A typical day in the studio for Neal starts on the opposite end of the day—he heads to the studio in the evening, opens the large steel framed factory windows, and cranks rare recordings of Jimi Hendrix. We keep production on a tight schedule and he spends the evenings making wet work or glazing. Mondays through Thursdays are very focused on production while the weekends are reserved for exploring new processes and coming up with new ideas. Whether he is making dinnerware or tile he loves watching the shelves and rolling carts fill up with work.
It’s important for us that we come together for design but it’s equally important that we are able to work in separate stretches because otherwise we’d be a lot less productive.
Do you think “hustle,” or salesmanship, is important to your business? How do you do that?

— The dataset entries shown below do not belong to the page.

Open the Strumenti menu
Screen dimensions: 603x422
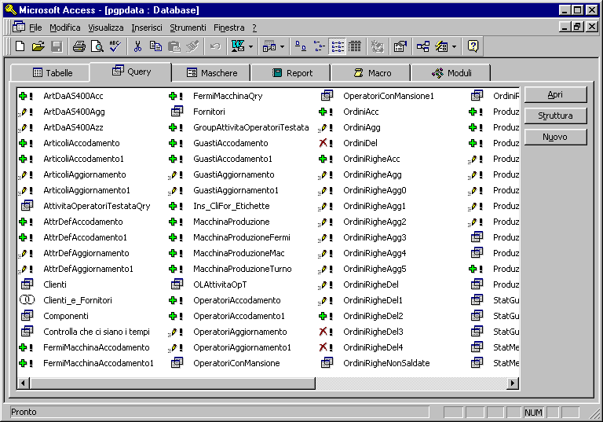188,28
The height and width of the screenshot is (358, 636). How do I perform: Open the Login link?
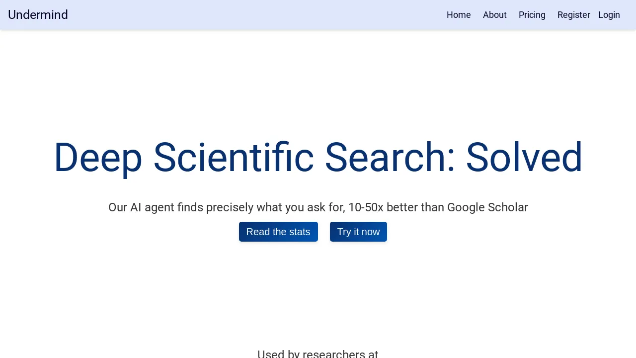[609, 15]
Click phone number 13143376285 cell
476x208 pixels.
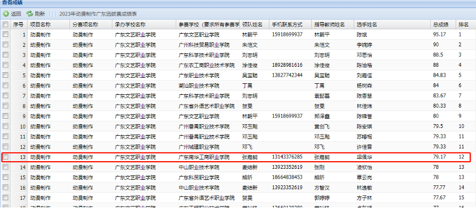point(287,157)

We were raised in school on one model for how people were succeeding in the handmade tile business—and after we graduated we took the opportunity to take tours of these businesses and meet the amazing people behind the craft. But the reality of the economic shift that happened soon after is that the tile industry changed—and a lot of those smaller, couple-run businesses ended up being folded into larger companies.

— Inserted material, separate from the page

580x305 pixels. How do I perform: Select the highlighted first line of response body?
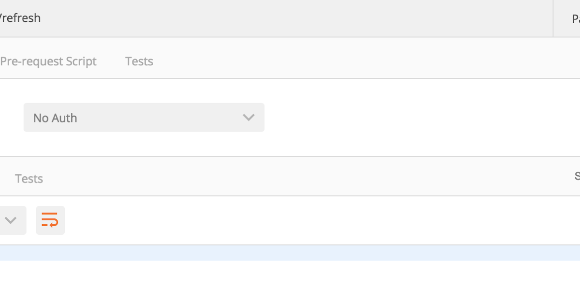point(290,253)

We focused in those years on creating connections, figuring out what we wanted our business model to be, and designing our line. We’re excited to see the upswing in people looking for heirloom quality handmade items—there are great small businesses selling curated runs of ceramics online, making things directly with the customers rather than relying fully on physical showrooms. We’re planning to tap into this burgeoning market of the independent online shop and into social media as a platform for promoting and selling art. Look for our lines coming soon!
I would add that following through and having strong communication with customers is so important. When we were selling our first run of accent tables online through Etsy, our customers were located all over the country. We didn’t have the option of making a face-to-face connection with our customers and, at the price point we were selling our furniture, it was understandable why people wanted to know as much as possible prior to placing an order. We would offer to send color samples and take any additional pictures to make them feel confident about their purchase. This also gave us more opportunities to interact and build rapport. We are really proud to say that we sold every table from that first edition, the majority of them through our online shop.
How much attention do you give the business end of things?
In the end, paperwork and accounting (which is a part of the hustle!) is not always the most fun part of the job, though I really do love using a calculator. It’s important to take a little time at least once a week to review everything, it makes the task less daunting.
Any hard-won advice to share for those who want to run their own creative business?
Our main advice would be to fully embrace failure, because [stuff] will happen. Most of the time something completely new and unexpected comes from it. Second, collaborate as much and as often as possible with friends, other artists, and customers. Sharing ideas and getting feedback propels ideas forward much faster and kills the concepts that aren’t strong enough before wasting too much time. Be an active part of the community, not just someone who takes from it. Be patient! Your dream likely won’t happen overnight, but if you continue to work passionately towards your goals things will fit into place.